Vaste question lancée par Marc Prieto et Assen Slim, économistes à l’Ecole supérieure des sciences commerciales d’Angers : « Consommer moins pour vivre mieux ? ». Cet ouvrage apporte du grain à moudre aux réflexions sur la décroissance et le modèle de société qui pourrait ou non en découler.
La première partie s’attache aux définitions. L’idée ne date pas d’hier mais plutôt des années 1960 (Nicholas Georgescu-Roegen) et a fait son chemin via réseaux et revues aboutissant même à la création d’un parti politique en 2007. Le concept n’est ni l’inverse de la croissance (dont la mesure par le PIB reste trop quantitative) ni du développement durable dont les résultats peinent à se voir à l’échelle autre que locale.
Dans un second temps, décroissance et société, les auteurs analysent nos habitudes de consommation. Se rééduquer à consommer passerait par l’identification des bons et mauvais usages des biens et services qu’un bien astreignant guide du « bon décroissant » proposé en encart vient illustrer. A plus large échelle, on convoque Malthus pour voir s’il n’y a pas trop de monde ou trop d’automobilistes plutôt (ce serait ça le vrai problème) sur la planète. Attention à ne pas lire trop vite le graphique de la page 89 qui montre une courbe décroissante puisqu’il évoque le taux de croissance de la population mondiale (9 milliards d’habitants en 2050). Et s’il y a ralentissement du rythme, on a du mal à se projeter dans les chiffres de 2200 (3 milliards d’habitants), voir ceux de Paul Ariès pour 2400 (disparition de l’espèce humaine) !
Enfin, le livre s’ouvre sur les débats liés à la décroissance, ceux liés à son insertion politique (la décroissance n’est ni de gauche ni de droite, trop extrême pour appartenir à l’un des camps) et à ses applications possibles : faut-il sortir du capitalisme ? C’est précisément là qu’il ne faut pas amalgamer puisque c’est surtout le capitalisme actuel, financiarisé et mondialisé, qui nuit à la bonne redistribution des fruits de la croissance.

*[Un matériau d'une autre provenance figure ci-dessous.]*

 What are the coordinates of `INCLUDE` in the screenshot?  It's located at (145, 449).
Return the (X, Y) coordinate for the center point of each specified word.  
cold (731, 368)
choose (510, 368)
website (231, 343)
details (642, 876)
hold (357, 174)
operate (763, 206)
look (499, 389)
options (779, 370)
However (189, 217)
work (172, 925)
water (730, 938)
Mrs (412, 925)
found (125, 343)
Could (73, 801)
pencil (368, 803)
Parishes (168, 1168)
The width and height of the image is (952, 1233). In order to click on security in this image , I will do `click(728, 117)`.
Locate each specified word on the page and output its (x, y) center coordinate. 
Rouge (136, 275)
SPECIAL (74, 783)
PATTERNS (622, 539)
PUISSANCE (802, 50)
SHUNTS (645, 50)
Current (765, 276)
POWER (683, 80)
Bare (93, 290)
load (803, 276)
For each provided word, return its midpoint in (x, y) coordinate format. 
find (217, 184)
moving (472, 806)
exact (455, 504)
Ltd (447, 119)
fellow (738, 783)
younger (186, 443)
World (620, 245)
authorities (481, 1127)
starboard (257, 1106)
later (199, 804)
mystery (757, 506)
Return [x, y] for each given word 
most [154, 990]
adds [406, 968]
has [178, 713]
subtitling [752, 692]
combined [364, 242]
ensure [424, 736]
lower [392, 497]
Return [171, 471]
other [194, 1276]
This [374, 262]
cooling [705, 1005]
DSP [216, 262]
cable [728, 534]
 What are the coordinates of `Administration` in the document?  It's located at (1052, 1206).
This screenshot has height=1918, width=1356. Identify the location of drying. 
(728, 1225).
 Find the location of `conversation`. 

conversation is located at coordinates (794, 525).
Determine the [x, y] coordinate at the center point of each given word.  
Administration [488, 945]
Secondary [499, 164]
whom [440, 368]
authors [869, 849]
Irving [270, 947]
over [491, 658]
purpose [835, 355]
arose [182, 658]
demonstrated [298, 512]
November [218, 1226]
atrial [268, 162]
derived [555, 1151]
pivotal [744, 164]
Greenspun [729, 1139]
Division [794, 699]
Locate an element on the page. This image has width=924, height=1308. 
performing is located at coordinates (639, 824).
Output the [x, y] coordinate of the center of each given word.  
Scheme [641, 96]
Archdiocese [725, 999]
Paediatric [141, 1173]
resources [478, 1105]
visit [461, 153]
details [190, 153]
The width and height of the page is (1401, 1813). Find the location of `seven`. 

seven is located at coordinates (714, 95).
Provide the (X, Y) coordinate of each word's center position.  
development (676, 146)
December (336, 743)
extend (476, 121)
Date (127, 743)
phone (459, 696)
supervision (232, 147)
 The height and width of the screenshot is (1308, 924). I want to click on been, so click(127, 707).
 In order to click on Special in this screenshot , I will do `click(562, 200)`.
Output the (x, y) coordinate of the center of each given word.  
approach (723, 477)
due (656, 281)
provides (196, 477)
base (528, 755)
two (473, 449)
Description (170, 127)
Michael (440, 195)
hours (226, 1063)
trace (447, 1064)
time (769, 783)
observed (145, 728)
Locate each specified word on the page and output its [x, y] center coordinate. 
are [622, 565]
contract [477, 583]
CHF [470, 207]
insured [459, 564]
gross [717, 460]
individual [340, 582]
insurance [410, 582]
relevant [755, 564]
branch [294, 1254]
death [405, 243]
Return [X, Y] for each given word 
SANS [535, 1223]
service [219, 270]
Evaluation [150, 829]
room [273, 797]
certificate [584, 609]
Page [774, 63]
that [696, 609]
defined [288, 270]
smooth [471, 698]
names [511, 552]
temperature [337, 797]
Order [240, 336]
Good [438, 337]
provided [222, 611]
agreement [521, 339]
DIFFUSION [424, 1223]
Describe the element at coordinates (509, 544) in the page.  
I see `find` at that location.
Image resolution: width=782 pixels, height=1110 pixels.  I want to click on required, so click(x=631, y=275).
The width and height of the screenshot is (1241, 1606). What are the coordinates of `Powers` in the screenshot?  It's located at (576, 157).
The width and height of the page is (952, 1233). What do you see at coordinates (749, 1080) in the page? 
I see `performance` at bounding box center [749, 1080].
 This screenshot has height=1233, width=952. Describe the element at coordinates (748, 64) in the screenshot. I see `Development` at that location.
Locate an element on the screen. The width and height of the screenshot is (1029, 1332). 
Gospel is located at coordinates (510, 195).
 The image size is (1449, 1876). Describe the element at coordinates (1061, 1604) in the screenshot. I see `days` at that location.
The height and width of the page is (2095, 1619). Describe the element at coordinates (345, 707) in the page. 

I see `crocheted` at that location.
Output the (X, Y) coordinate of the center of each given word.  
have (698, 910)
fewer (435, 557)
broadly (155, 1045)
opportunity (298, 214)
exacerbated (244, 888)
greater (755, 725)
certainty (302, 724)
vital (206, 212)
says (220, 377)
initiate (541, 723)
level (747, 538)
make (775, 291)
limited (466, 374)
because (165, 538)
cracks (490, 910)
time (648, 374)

Si elle est à l’avant-dernier chapitre, la conclusion de la page 122 résume tout à fait bien le débat : « Si la définition de la décroissance se borne à une remise en cause de l’imaginaire croissance, la rupture avec le capitalisme ne semble pas nécessaire. En revanche, dès que la décroissance est appréhendée comme une société alternative à inventer, alors la sortie du capitalisme est hautement souhaitée ». C’est donc bien ce qui est mis derrière la définition du concept de décroissance qui est en cause et qui peut parfois nuire à sa transmission au grand public.